The Camel Pose, or Ustrasana, is an excellent stretch for opening up the chest and relieving tension in the back. This video shows the full movement, from the pose to the counter-stretch in Shashankasana.

A simple front and back stretch can do wonders for your spine. I guide you to stretch forward without arching your back, focusing on core strength and loosening up the entire body.

This low lunge stretch, Ashwa Sanchalanasana, is fantastic for relieving cramps in the lower body and pulls in the spine from long hours of sitting. Holding it for just 10 to 20 seconds on each side can provide quick relief.

A simple back stretch in Vajrasana is a great way to increase back flexibility and relax the upper body.
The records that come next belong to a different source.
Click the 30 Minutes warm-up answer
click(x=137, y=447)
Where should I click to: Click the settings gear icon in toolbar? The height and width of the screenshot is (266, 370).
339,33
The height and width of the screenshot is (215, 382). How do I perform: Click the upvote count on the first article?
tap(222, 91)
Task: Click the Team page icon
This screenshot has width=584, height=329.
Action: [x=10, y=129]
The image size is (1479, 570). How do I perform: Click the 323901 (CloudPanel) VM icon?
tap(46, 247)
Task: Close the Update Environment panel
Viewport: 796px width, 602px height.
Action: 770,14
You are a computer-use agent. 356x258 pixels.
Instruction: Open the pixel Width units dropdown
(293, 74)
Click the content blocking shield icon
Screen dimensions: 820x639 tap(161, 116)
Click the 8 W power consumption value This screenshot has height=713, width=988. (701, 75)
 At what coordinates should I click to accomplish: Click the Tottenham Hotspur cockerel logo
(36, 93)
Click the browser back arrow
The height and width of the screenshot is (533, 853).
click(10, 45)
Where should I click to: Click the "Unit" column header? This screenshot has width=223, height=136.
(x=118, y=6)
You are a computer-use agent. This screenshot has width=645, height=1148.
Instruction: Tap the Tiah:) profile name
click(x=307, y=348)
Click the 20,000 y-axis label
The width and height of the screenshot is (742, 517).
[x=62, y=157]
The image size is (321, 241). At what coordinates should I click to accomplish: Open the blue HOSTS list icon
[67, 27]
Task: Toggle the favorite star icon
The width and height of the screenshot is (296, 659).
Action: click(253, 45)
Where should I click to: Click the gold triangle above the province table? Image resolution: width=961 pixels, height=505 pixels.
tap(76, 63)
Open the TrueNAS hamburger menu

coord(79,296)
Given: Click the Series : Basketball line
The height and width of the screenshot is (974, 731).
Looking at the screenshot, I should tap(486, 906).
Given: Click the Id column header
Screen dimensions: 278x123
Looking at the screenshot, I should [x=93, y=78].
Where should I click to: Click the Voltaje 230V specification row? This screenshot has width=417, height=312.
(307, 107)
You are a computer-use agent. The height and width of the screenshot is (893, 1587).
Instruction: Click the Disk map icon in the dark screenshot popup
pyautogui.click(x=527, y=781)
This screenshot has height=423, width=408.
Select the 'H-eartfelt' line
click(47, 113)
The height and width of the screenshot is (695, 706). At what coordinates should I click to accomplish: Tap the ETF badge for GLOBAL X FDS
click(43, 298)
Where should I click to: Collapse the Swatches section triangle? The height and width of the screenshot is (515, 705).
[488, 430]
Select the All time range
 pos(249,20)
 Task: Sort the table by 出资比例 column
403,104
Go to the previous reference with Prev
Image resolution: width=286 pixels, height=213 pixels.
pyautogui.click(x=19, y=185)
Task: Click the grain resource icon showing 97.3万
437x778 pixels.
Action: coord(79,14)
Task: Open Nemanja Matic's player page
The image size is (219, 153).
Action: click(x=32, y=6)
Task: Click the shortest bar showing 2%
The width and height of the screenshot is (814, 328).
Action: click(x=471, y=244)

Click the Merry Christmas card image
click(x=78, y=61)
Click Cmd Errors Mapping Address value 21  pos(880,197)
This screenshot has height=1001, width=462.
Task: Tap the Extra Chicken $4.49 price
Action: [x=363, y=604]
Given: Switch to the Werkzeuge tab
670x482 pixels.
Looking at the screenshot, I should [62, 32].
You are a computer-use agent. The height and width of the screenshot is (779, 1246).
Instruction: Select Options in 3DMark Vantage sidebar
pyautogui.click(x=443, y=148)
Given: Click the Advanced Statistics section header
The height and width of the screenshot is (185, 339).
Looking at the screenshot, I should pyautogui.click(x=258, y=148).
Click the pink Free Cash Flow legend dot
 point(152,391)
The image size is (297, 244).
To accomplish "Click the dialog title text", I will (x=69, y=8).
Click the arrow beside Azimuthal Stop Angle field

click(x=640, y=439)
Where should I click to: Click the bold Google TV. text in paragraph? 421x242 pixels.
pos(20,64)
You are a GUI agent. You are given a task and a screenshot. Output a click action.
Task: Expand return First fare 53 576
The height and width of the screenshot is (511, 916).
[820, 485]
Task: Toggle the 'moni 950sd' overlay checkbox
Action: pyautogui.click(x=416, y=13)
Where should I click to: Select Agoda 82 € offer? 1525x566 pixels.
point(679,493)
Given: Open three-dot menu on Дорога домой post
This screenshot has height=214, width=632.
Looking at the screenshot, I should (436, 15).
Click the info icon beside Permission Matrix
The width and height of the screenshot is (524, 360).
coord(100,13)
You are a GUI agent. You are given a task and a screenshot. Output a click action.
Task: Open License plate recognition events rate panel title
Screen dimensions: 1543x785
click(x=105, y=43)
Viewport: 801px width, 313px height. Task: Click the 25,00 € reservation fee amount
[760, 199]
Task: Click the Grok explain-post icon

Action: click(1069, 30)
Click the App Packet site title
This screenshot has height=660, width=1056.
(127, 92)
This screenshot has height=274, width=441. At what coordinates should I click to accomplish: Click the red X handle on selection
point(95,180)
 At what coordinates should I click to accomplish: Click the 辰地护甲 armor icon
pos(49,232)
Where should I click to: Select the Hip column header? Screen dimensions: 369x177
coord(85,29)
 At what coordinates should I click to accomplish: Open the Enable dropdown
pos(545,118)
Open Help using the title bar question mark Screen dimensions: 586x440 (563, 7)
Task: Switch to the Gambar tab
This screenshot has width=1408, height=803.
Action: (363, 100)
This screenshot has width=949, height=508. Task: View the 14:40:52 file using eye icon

You can do this even while sitting in a chair at your office.

The Surya Namaskara, or Sun Salutation, is a classic sequence that provides a full-body workout. I break it down into manageable steps, making it accessible even for beginners in a group setting.

Here is a demonstration of the Surya Namaskara flow, showing how each pose transitions smoothly to the next. This sequence is great for building energy and focus.

Core strength is important for back health. This video demonstrates a flow from a forearm plank to Bhujangasana, or Cobra Pose, which helps strengthen the core and back muscles.

About Desk-Job Relief: Stretches & Poses

If you’re spending eight hours a day staring at a laptop, your spine is likely screaming for help. I focus on micro-movements like Cat-Cow and seated spinal twists that you can do in your office chair or on a mat in five minutes. The goal isn’t to hold a perfect pose for an hour, but to interrupt that repetitive sitting pattern before it turns into chronic back pain.